The season of sweaters, pumpkin spice, and falling leaves is fast approaching and some of our little plant friends aren’t designed to thrive in our chilly falls. It’s no secret that ‘winterizing’ your plants for winter is important, but have you ever considered the need to prep your plants for fall?
Caring for houseplants in the fall can be challenging as the temperature fluctuates up and down. Some plants handle the changing of the seasons better than others. Here are some tips on how to make sure your plants make it to spring.

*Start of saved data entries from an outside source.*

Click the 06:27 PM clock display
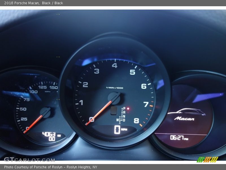Viewport: 226px width, 170px height. (x=179, y=138)
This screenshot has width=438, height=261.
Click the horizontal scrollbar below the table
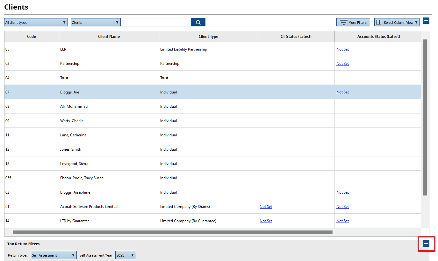172,232
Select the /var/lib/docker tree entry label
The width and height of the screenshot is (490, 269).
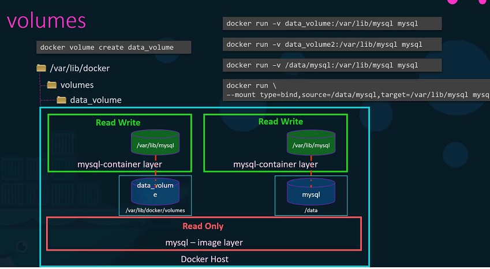click(x=80, y=69)
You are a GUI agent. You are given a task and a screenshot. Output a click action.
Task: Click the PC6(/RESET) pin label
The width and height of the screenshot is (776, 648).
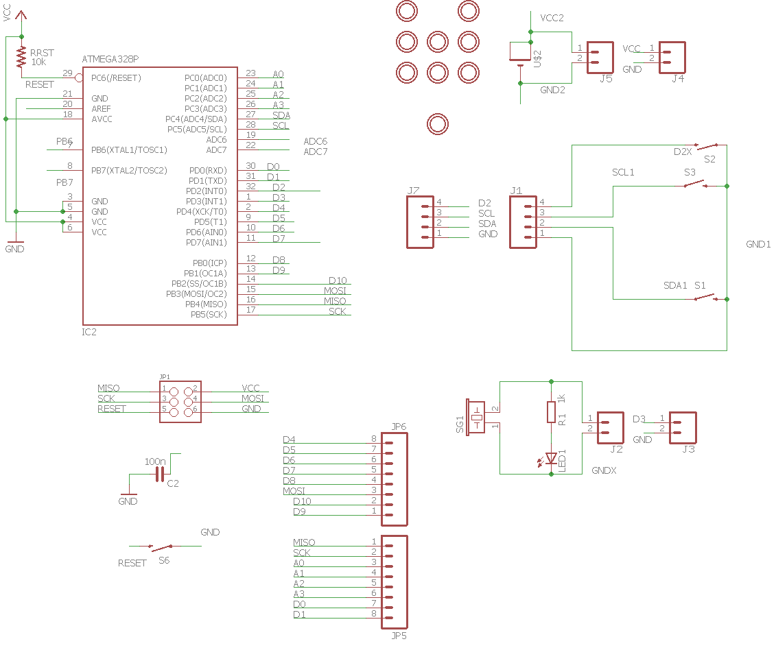click(116, 78)
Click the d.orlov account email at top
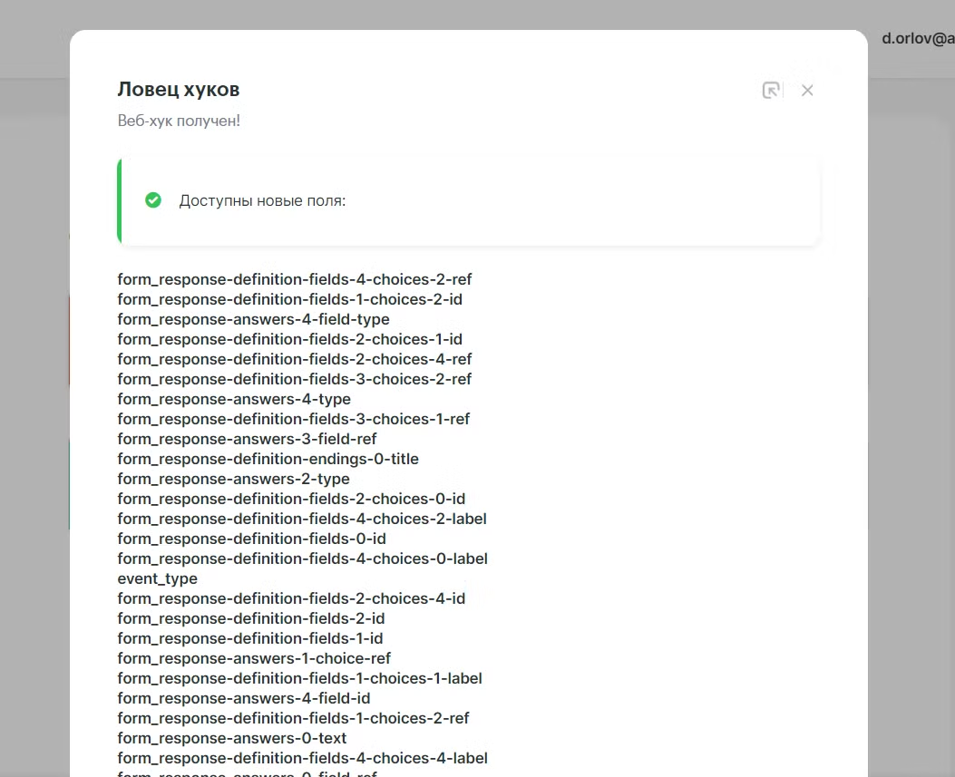 pyautogui.click(x=917, y=39)
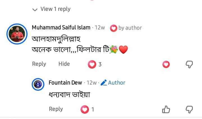Viewport: 202px width, 119px height.
Task: Expand the View 1 reply chevron
Action: [35, 10]
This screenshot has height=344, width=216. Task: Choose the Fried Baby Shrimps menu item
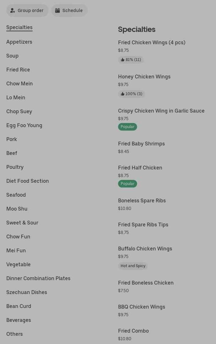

Get back to a watering schedule: Despite your plants being inside, most houseplants undergo dormancy in the fall, which is why you might notice there are fewer new leaves on your plants. With fall comes less light and less light translates to less growth. Less growth means your plants do not need as much water and fertilizer. If you were watering your plants every few days in the summer, try to fall back to only watering when the soil has dried out a lot more than you are used to. Remember it is always worse to overwater than underwater.
Bring them indoors: If your plants have been vacationing outside in your yard, steps or patio, it’s time to bring them inside before overnight temperatures get too low. Take a good look on and around the stem, soil and leaves to ensure your plant hasn’t picked up any bugs that could damage or spread to your plants that stay inside all season. Also, keep in mind some plants are toxic to pets and children. Keep them out of reach.
Snip snip: treehugger.com says a season change is a good time to give your houseplants a much-needed trim if you haven’t been doing so all summer. Trimming healthy plants can encourage new growth. The site also says if you want to be extra nice to your plants, wipe the blades of your garden shears with rubbing alcohol between each snip.
Monitor sunlight: Keep an eye out over the next few weeks to see how sunlight comes in through your windows differently. The change may not be drastic but even a subtle change in light could have a negative impact on your plants’ light levels.
Give them a shower: Throughout the summer some of your plants may have some salt build-up in the soil and a good shower can help get the soil back to a healthy state. The spray of the shower head can also knock loose any dust or debris on the leaves. Plants absorb light through their leaves and since there is less light in the fall already, why not give your plants the best shot they can get at extra light?
Keep plants away from windows: bioadvanced.com says you shouldn’t keep plants near cold drafts and in the fall it’s important to keep them several inches away from exterior windows. The site suggests moving plants even farther away from windows if you know a frost is coming. Or, you can install a heavy shade or other insulating material between your plants and glass.